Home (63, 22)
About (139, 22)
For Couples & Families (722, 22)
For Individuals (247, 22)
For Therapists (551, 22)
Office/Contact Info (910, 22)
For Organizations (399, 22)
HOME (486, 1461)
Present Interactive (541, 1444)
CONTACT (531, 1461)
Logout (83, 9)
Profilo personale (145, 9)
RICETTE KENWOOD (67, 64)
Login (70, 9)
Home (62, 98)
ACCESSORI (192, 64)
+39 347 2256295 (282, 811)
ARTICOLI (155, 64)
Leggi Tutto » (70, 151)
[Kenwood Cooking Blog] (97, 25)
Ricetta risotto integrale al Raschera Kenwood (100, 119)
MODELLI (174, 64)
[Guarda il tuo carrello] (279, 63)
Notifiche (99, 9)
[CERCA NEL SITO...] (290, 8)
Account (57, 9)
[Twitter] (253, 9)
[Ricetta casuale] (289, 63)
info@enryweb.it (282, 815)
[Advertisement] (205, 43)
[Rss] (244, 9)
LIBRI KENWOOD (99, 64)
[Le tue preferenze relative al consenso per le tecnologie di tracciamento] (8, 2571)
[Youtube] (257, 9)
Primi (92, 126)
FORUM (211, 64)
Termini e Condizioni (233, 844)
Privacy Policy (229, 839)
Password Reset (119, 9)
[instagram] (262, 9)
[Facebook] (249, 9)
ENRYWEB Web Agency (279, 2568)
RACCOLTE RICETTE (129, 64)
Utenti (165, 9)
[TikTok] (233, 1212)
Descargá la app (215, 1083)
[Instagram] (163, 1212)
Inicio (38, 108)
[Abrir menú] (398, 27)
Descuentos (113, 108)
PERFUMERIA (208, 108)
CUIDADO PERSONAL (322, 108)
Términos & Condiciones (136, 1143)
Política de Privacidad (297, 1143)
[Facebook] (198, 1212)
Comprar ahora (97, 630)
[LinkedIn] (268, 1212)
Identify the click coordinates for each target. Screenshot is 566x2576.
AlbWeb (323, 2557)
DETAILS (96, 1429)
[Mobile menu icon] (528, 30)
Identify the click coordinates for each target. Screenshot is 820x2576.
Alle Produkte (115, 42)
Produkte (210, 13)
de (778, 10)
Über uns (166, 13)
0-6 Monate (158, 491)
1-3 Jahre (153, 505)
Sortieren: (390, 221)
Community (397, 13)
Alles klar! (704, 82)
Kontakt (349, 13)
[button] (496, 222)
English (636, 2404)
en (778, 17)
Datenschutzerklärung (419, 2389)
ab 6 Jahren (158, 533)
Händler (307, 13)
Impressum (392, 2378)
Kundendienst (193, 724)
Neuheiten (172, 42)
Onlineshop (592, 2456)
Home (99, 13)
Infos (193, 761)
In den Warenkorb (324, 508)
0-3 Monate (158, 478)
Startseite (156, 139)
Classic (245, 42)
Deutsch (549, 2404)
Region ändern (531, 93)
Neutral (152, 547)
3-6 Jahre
-*-
Take the stretch of lines above from the one containing "Kontakt (349, 13)" through the one containing "0-3 Monate (158, 478)" and repeat it exactly, adding no other line.

== SOLUTION FOR THIS EXERCISE ==
Kontakt (349, 13)
[button] (496, 222)
English (636, 2404)
en (778, 17)
Datenschutzerklärung (419, 2389)
ab 6 Jahren (158, 533)
Händler (307, 13)
Impressum (392, 2378)
Kundendienst (193, 724)
Neuheiten (172, 42)
Onlineshop (592, 2456)
Home (99, 13)
Infos (193, 761)
In den Warenkorb (324, 508)
0-3 Monate (158, 478)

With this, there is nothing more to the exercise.